AllerTOP - a server for in silico prediction of allergens

BackgroundAllergy is a form of hypersensitivity to normally innocuous substances, such as dust, pollen, foods or drugs. Allergens are small antigens that commonly provoke an IgE antibody response. There are two types of bioinformatics-based allergen prediction. The first approach follows FAO/WHO Codex alimentarius guidelines and searches for sequence similarity. The second approach is based on identifying conserved allergenicity-related linear motifs. Both approaches assume that allergenicity is a linearly coded property. In the present study, we applied ACC pre-processing to sets of known allergens, developing alignment-independent models for allergen recognition based on the main chemical properties of amino acid sequences.ResultsA set of 684 food, 1,156 inhalant and 555 toxin allergens was collected from several databases. A set of non-allergens from the same species were selected to mirror the allergen set. The amino acids in the protein sequences were described by three z-descriptors (z1, z2 and z3) and by auto- and cross-covariance (ACC) transformation were converted into uniform vectors. Each protein was presented as a vector of 45 variables. Five machine learning methods for classification were applied in the study to derive models for allergen prediction. The methods were: discriminant analysis by partial least squares (DA-PLS), logistic regression (LR), decision tree (DT), naïve Bayes (NB) and k nearest neighbours (k NN). The best performing model was derived by k NN at k = 3. It was optimized, cross-validated and implemented in a server named AllerTOP, freely accessible at http://www.pharmfac.net/allertop.

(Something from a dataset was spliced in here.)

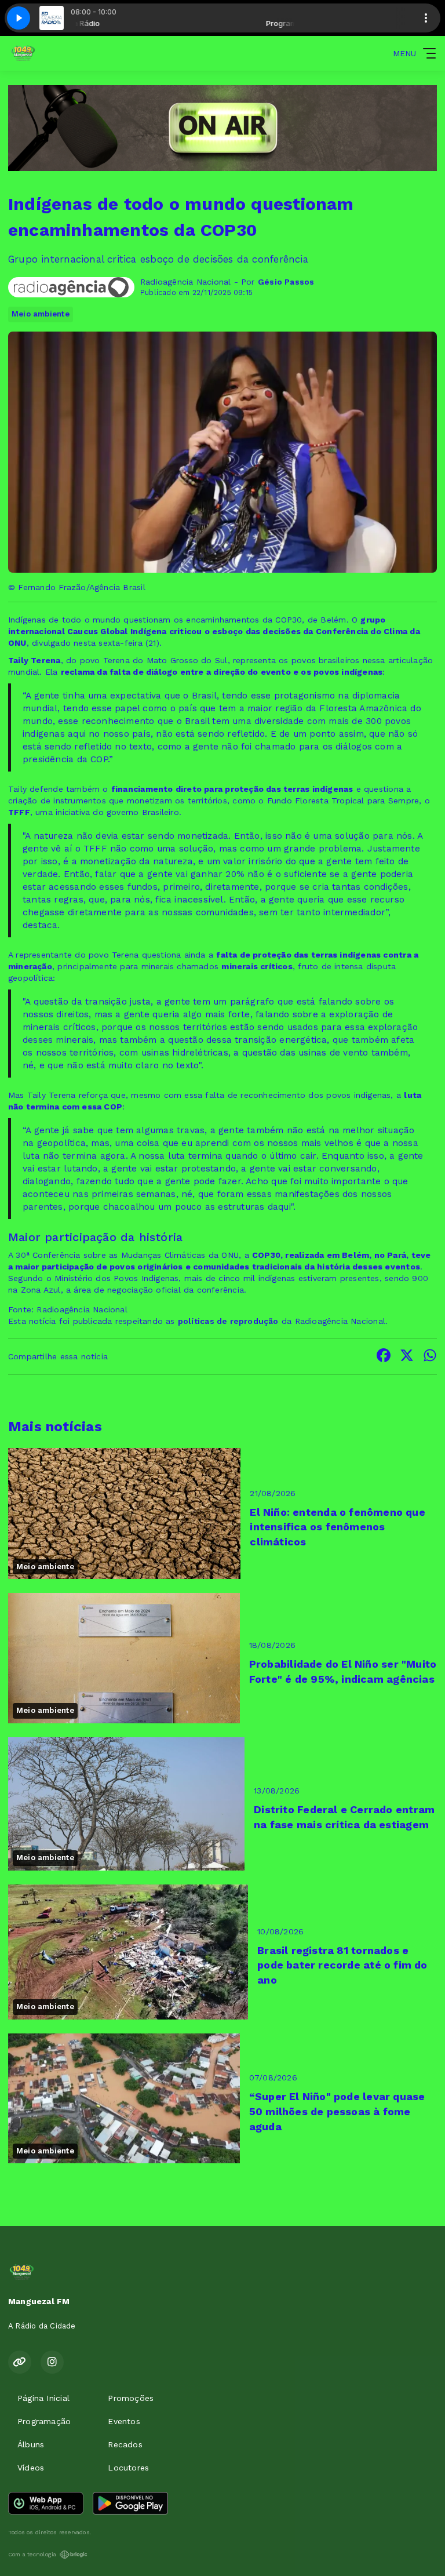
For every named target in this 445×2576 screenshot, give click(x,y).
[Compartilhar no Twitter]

AllerTOP also predicts the most probable route of exposure. In comparison to other servers for allergen prediction, AllerTOP outperforms them with 94% sensitivity.ConclusionsAllerTOP is the first alignment-free server for in silico prediction of allergens based on the main physicochemical properties of proteins. Significantly, as well allergenicity AllerTOP is able to predict the route of allergen exposure: food, inhalant or toxin.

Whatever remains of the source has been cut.